BSP, open source, Flob and the ecosystem

Writing this on the high speed train on the way back from SAP Teched. No wi-fi in this train, but at least there is power.

I’m straying way into geek territory here, so apologies if there are a couple of technical inaccuracies. I was the token suit at the Adobe SAP Tech Ed Hackathon on wednesday night. (Dennis was there too, but as he doesn’t own a suit, I can’t really label him one.)

TechEd 194

(photos Nigel James)

 The session was put together by Matthias Zeller from Adobe. Thanks Adobe.

We heard interesting and detailed  presentations about SAP and Adobe in action with Philips Lighting and News International, as well as majority Desk, SAP and Ruby, Flex islands and Thomas Jung demoed the Matrix  Screensaver written in ABAP.(This is a geek joke, in response to the suit line,”where’s the business case?”)

 Thomas and his ABAP Matrix Screensaver

 

More significantly he demoed a solution he has built in his own time. This solution adds Flex controls into BSP, easily allowing customer developers to dramatically improve the look and feel of BSP applications. 

At the session Thomas and the gang released this as an open source project. It is called Flob (Flex on BSP).  More details to follow soon, and Thomas will be appearing on Starship enterprisey radio in the next couple of weeks to explain it all.

This interests me for several reasons.

1. It enables some flex goodness in BSP. Although no longer used to build new applications, several  SAP applications are partly built with the BSP technology, so it will enable customers to spruce up these applications dramatically. This is particularly interesting for parts of HR and CRM.

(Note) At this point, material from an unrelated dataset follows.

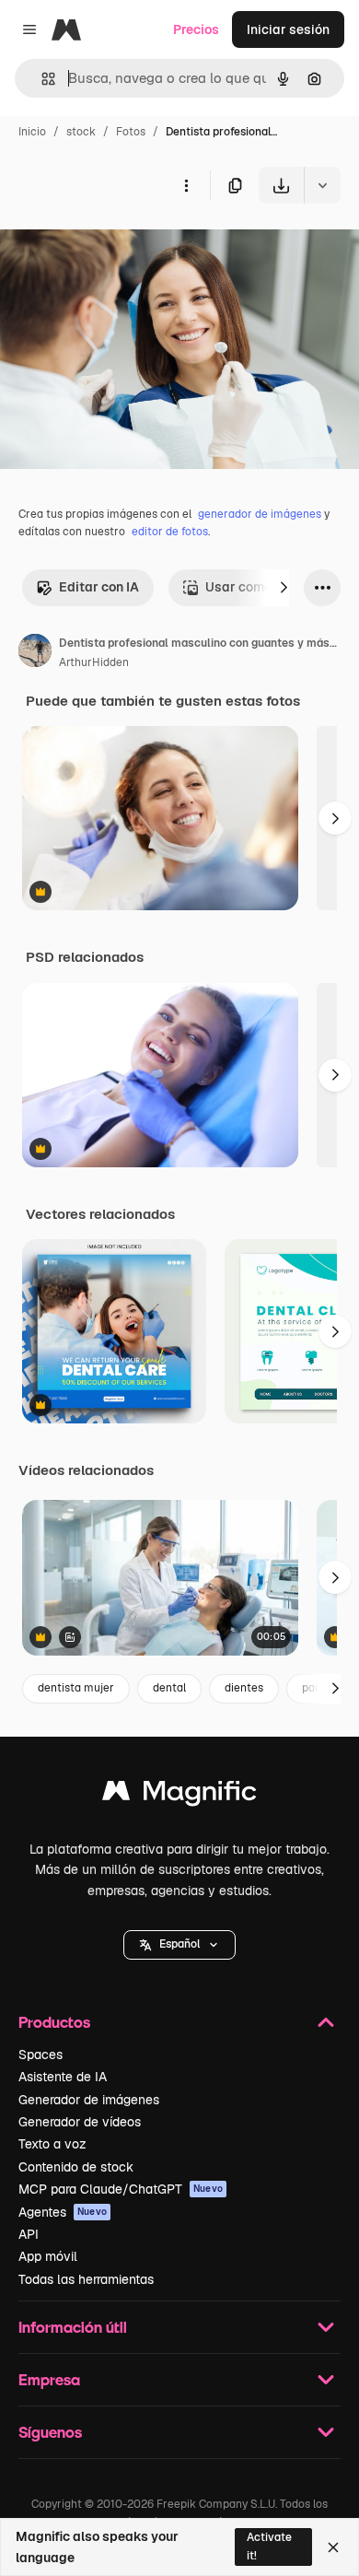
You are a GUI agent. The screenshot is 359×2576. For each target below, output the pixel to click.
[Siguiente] (283, 587)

2. Increasingly, it will be the customers who chose how they want to interact with the SAP applications, not SAP telling them the way they have to do it. There is an explosion in client-side UI innovation, and customers will want to exploit this in ways that SAP can’t and probably shouldn’t control. Widgets and Wii hands are just the beginning. I’ve argued before that UI is Fashion, and this trend will only accelerate.

3. In the SAP space, open source is providing a compelling distribution mechanism for customer, independent consultant or leisure time developed code. The ease of the licence model is key.  Lawyers are kept at bay. Other examples of this being SAPLink, and several scripting language projects.

4. SDN brings together a critical mass of like minded people to improve and consume the solution. And I’m predicting that we will see more open source innovation at the edges of SAP.

5. Also, with Eclipse becoming more significant in the Netweaver stack, open source is becoming more important in the core too. in Klaus Kreplin’s keynote we saw Eclipse playing a very significant role in composition environment. Eclipse featured strongly in the Demo Jam, with a demo of an eclipse ABAP editor project from SAP. This lifted the roof.

The contribution of the memory analyzer is goodness, but SAP has much to learn about open source – and IBM, Sun and Adobe have been more embracing of open source.  Co-innovation insists on openness and participation, it is not a one way street. I sense SAP is still figuring this out, as Dan points out when he examines the EULA for the SAP subscription licence. James Governor asked some pointed questions at the blogger meeting with Zia about SAP and Open Source.  Interesting and exciting times here in Bureaudisney.

 

Technorati tags: , , , ,

,

3 thoughts on “BSP, open source, Flob and the ecosystem”

  1. Thomas,

    I think it is great that SAP is starting to open up and in particular starting a project at Eclipse. I think SAP will get a lot out of the experience and enjoy the benefits of working in an open community.

    Ian Skerrett
    Eclipse Foundation

  2. It’s been a while since I was in development, but the split development environment between SAP tools like the SE80 workbench and the Eclipse Java/WebDynpro tools was awkward.

    In particular, debugging applications across the Java/ABAP split, with the Eclipse debugger and ABAP debugger open simultaneously was very challenging. It’s possible to get breakpoints to generate debugging sessions in ABAP, and to flip back and forth, but it’s not productive at all. Nobody would claim to enjoy the experience.

    What was particularly painful was that a developer was placed in the position of loving ABAP for the business logic – it really is unparalleled there, and loving whatever language the front-end was written in, but hating the union of the two. Having the ABAP editor/debugger available in Eclipse could _really_ change things.

    Creating a unified IDE for *all* SAP oriented coding would be a major boon to everyone in the SAP development world, both internal and externally. The developer productivity that this would unleash would be staggering.